TEXT SECTION:
Obviously if we are still in the active display period (m_VCounter < m_Height) then we want to draw the next scanline but only if the screen is enabled.

Finally we want to decrement the line counter each time we move onto a new line in the active display period (including the first line of the inactive display period) and if it underflows we request an interrupt if line interrupts are enabled.

We are then left with checking if we need to request a vdp interrupt.

Display Modes

As previously mentioned there are 2 vdp modes the master system uses (all games use mode 4 apart from F-16 Fighter which uses mode 2). However the vdp mode represents more than whether it is in mode 4 or mode 2. It also represents what the screen resolution is. The vdp mode is comprised of the following 4 bits.

Bit 3: Mode 4 (The same as control register 0 bit 2)
Bit 2: Mode 3 (The same as control register 1 bit 3)
Bit 1: Mode 2 (The same as control register 0 bit 1)
Bit 0: Mode 1 (The same as control register 1 bit 4)

The following combinations of these bits you need to be aware of:

0010 = Mode 2
1000 = Mode 4
1010 = Mode 4
1011 = Mode 4 with medium display res
1100 = Mode 4
1110 = Mode 4 with large display res
1111 = Mode 4

This is how you emulate the GetVDP function I used in the Update function. Hopefully it makes perfect sense

BYTE TMS9918A::GetVDPMode( ) const
{
   BYTE res = 0 ;
   res |= BitGetVal(m_VDPRegisters[0x0],2) << 3;
   res |= BitGetVal(m_VDPRegisters[0x1],3) << 2;
   res |= BitGetVal(m_VDPRegisters[0x0],1) << 1;
   res |= BitGetVal(m_VDPRegisters[0x1],4) ;
   return res ;
}

Codemasters:

I've mentioned already how the screen resolution can be changed to make the amount of scanlines in the vertical active display period larger. The only games to actually use this feature are Codemasters games. You dont need to worry about detecting if it is a codemasters game or not, you just need to handle the change when the appropriate values are written to the control registers. Remember that the namebase address is interpreted differently when using a higher screen resoultion. This was discussed in the control registers section.

AIM 1:
Check each statement against the write-up on emulating the Master System VDP, answering yes or no and quoting the words that settle it: (a) Every Master System game uses mode 4 except F-16 Fighter, which uses mode 2. (b) Bit 2 of the vdp mode is the same as control register 0 bit 2. (c) An emulator has to detect whether a game is a Codemasters game.
AIM 2:
Carry on the write-up on emulating the Master System VDP, picking up after its last sentence.
The listing that comes next is from a separate source.

DATA SHOWN:

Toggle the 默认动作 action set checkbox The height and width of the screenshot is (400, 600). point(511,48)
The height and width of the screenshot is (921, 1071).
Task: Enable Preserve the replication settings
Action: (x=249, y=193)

TASK OUTPUT 1:
(a) Yes: "all games use mode 4 apart from F-16 Fighter which uses mode 2"
(b) No: "Bit 2: Mode 3 (The same as control register 1 bit 3)"
(c) No: "You dont need to worry about detecting if it is a codemasters game or not"

TASK OUTPUT 2:
Rendering:

I will now go on to explain how rendering is done for mode 4 only not mode 2, mainly because everything you need to render mode 2 I'll cover in mode 4. To tackle mode 2 yourself you will need to read Sean Youngs VDP documentation that I link to in the "Resources" section of these tutorials.

You will notice in the UpdateCycle section I referred to the Render function. This is its implementation:

void TMS9918A::Render( )
{

   BYTE mode = GetVDPMode();

   if ( mode == 2 )
   {
     RenderSpritesMode2( ) ;
     RenderBackgroundMode2( ) ;
   }
   else
   {
     RenderSpritesMode4( ) ;
     RenderBackgroundMode4( ) ;
   }
}

I'll explain why I render sprites before background in the next section

Sprite Rendering Mode 4:

Before I go into detail about how sprites are rendered there are still a few loose ends I need to tie up. Firstly the VDP cannot draw more than 8 sprites on any scanline and if it tries to draw more than 8 sprites then it sets the sprite overflow flag in the status register and stops drawing the remaining sprites on the scanline.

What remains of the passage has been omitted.